# Work request
Every line in the data below that includes "Viewport" belongs in the answer, copied as it stands.
++++ Dataset entries ++++
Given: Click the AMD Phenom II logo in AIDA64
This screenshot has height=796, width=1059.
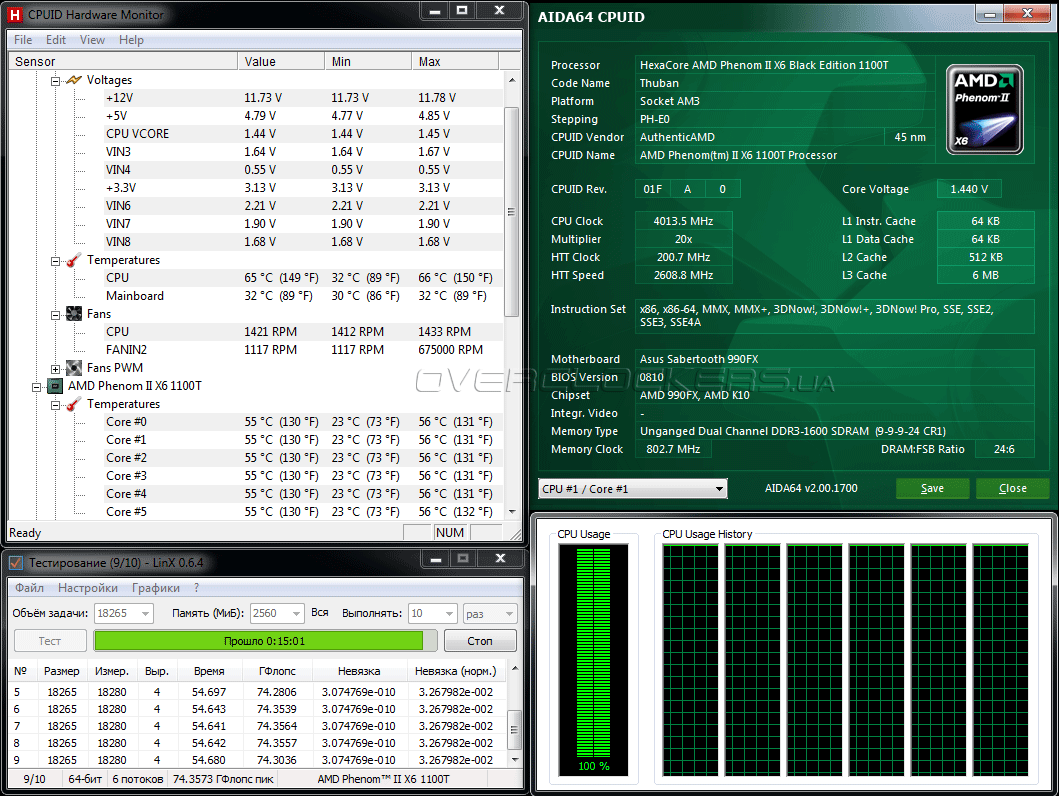Looking at the screenshot, I should point(985,109).
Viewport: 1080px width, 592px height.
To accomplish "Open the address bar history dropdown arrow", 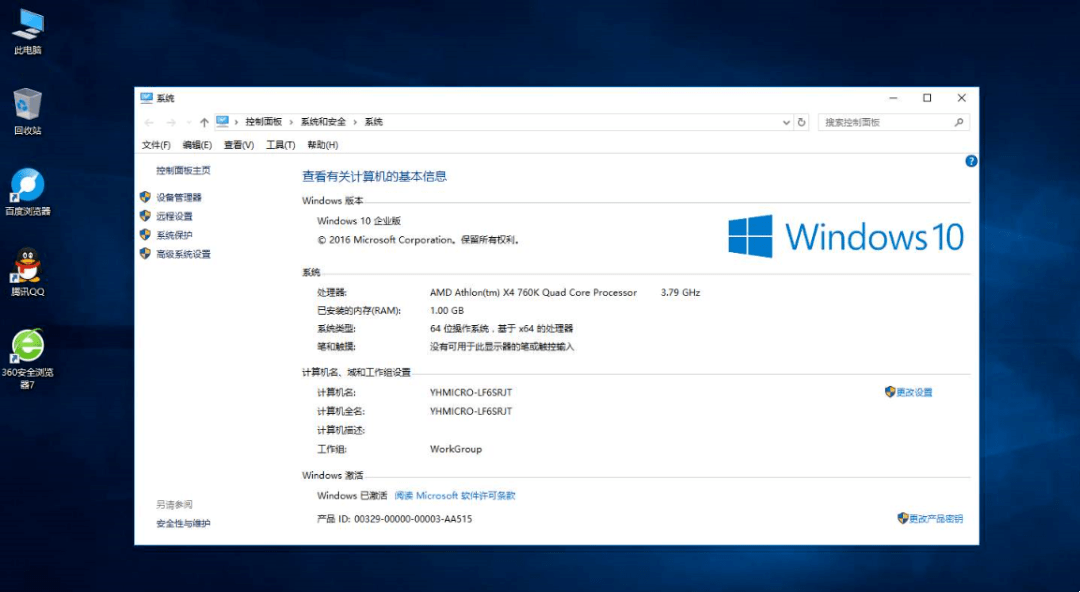I will point(786,121).
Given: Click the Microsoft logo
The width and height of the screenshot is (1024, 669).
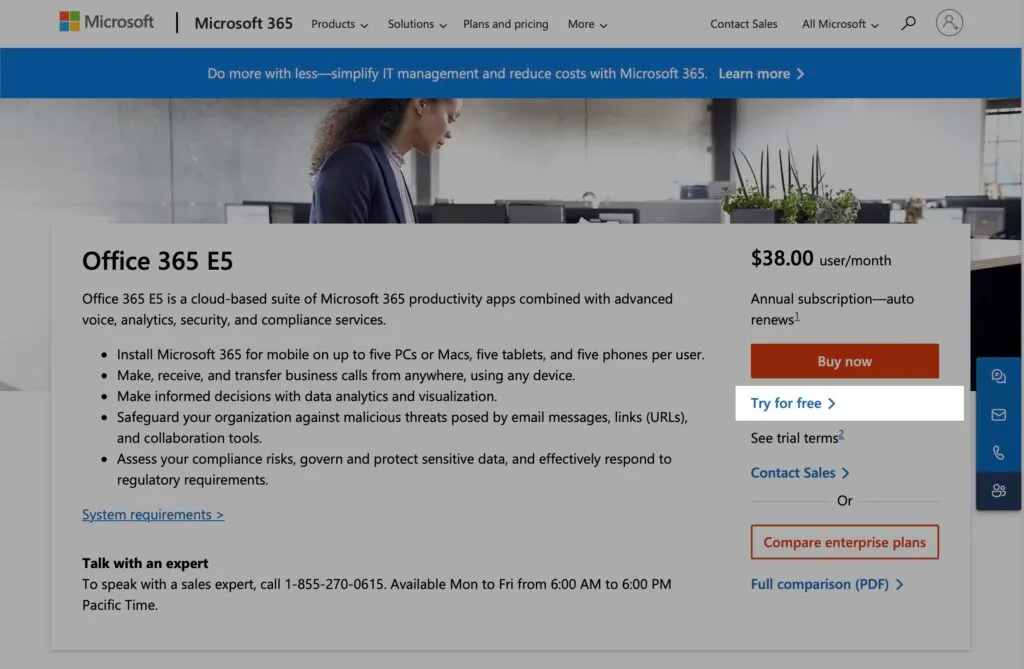Looking at the screenshot, I should click(106, 22).
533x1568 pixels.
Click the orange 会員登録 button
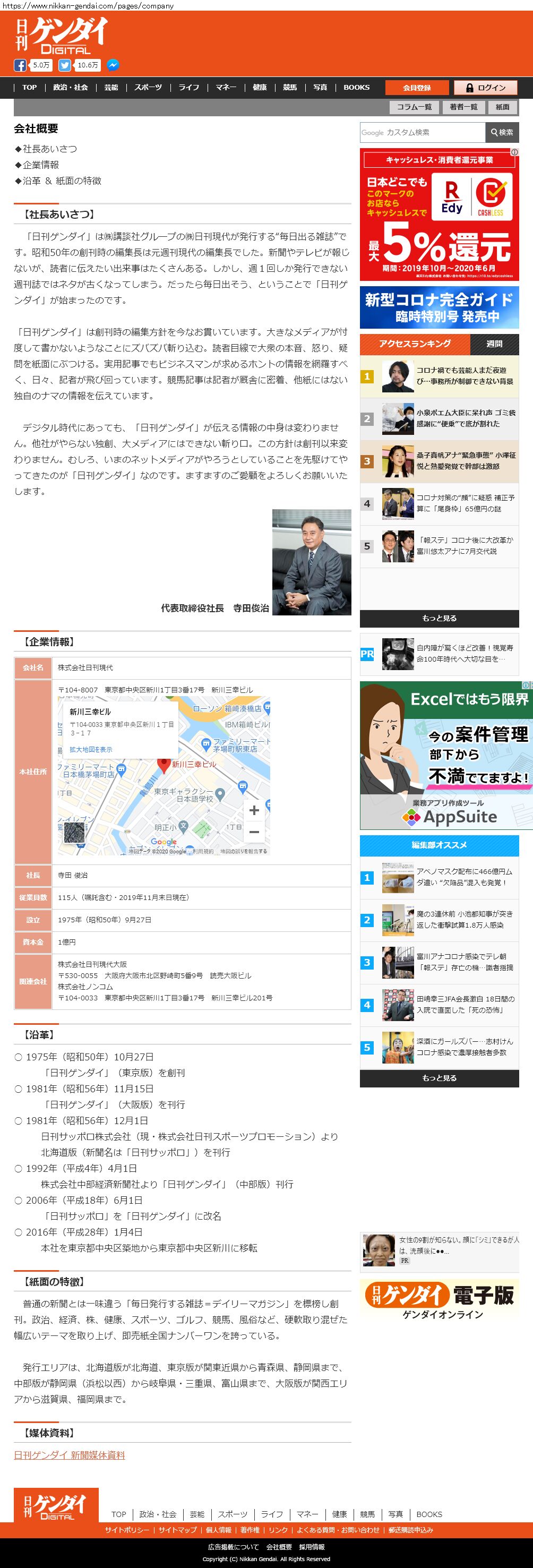pyautogui.click(x=417, y=88)
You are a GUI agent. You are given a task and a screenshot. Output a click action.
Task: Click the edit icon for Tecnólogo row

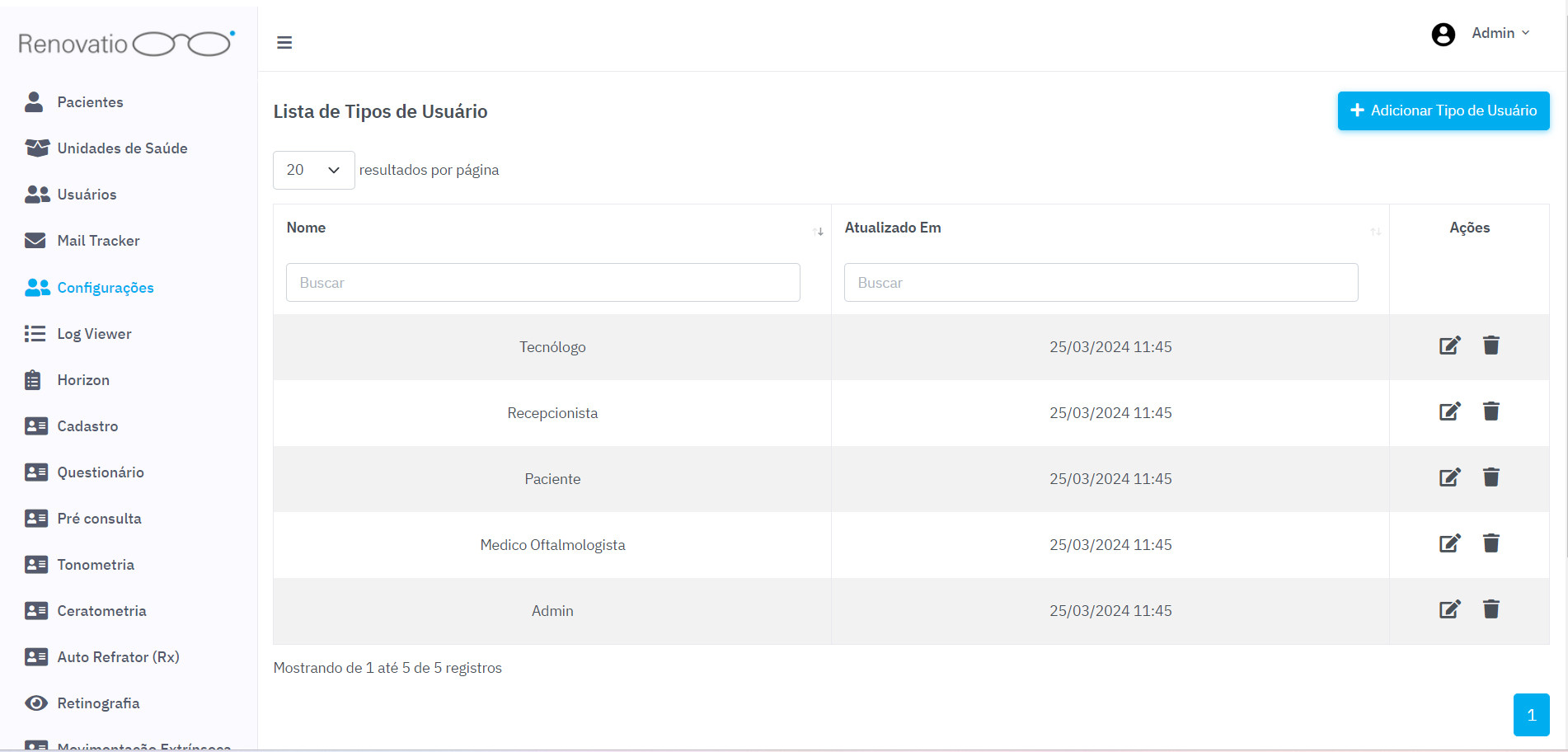(x=1449, y=345)
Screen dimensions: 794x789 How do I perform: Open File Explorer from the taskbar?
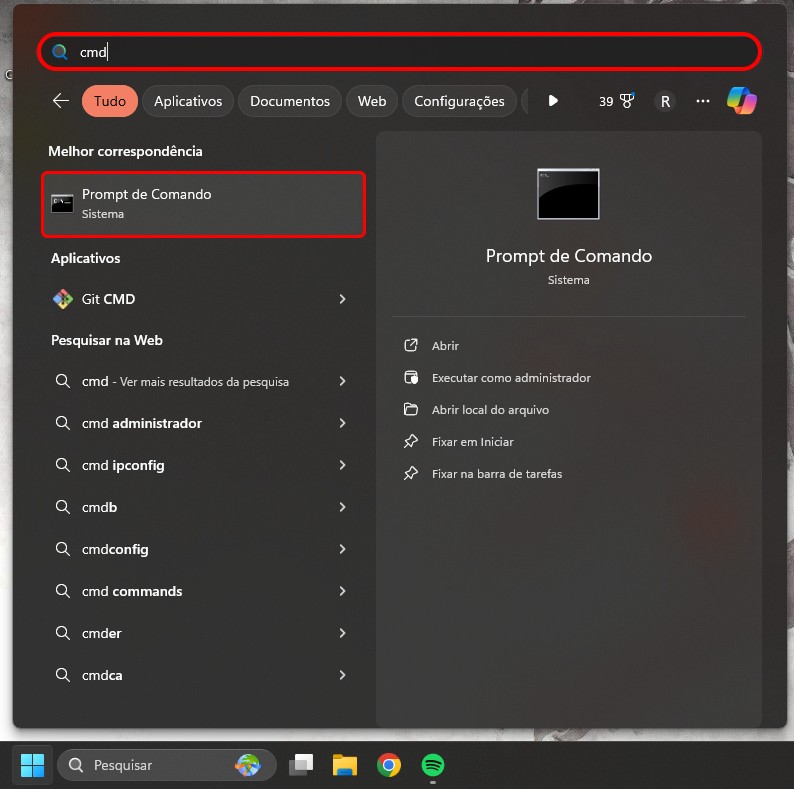(345, 765)
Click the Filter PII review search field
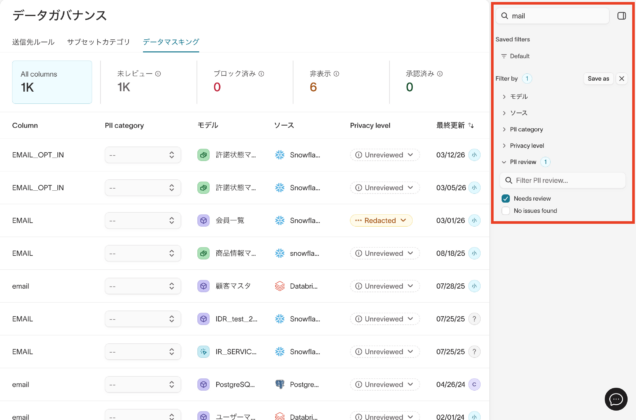The height and width of the screenshot is (420, 636). (x=562, y=180)
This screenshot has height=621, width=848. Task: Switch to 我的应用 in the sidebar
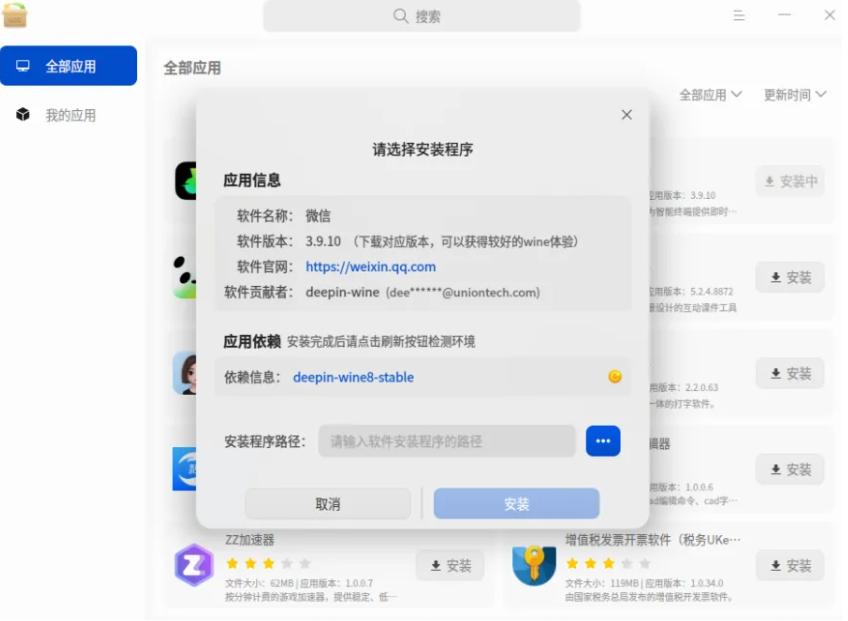tap(70, 113)
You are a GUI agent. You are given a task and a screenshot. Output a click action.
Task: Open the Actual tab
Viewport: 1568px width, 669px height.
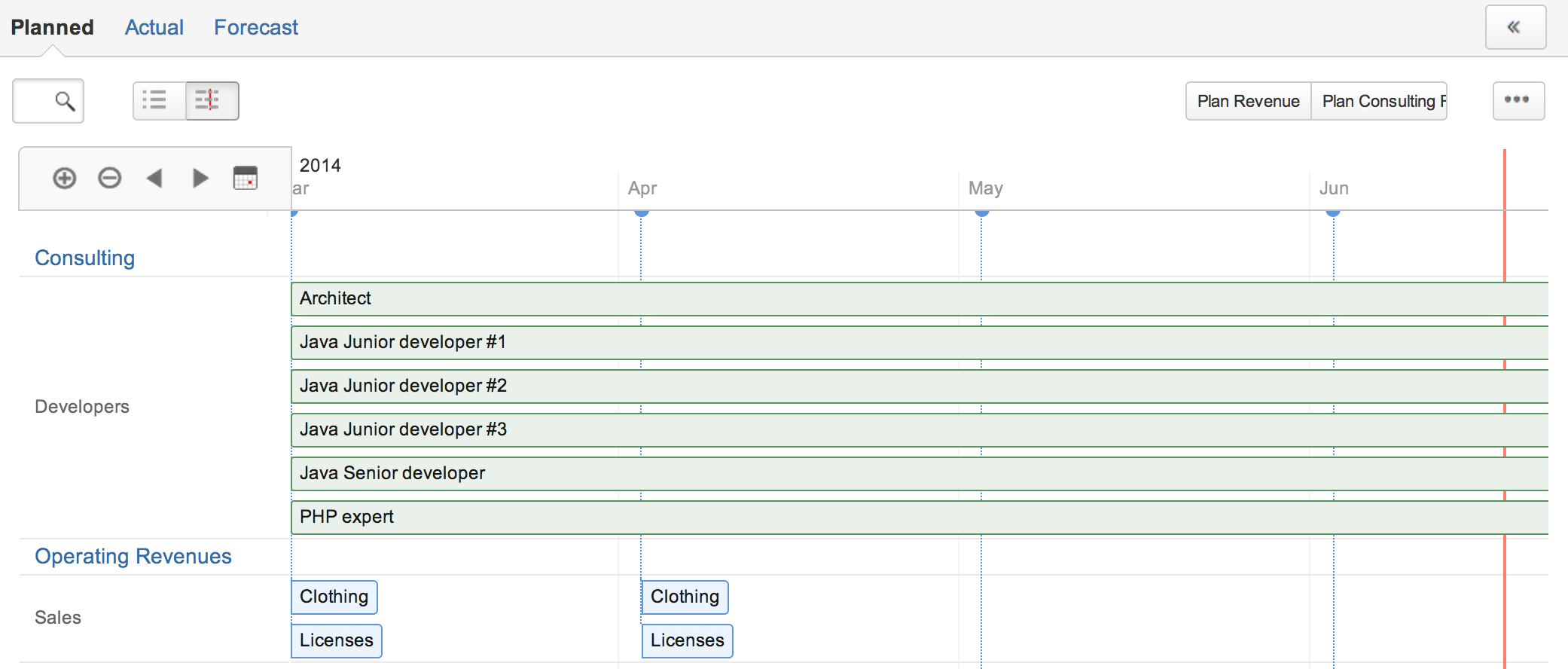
++++
# Reply
Viewport: 1080px width, 592px height.
Viewport: 1568px width, 669px height.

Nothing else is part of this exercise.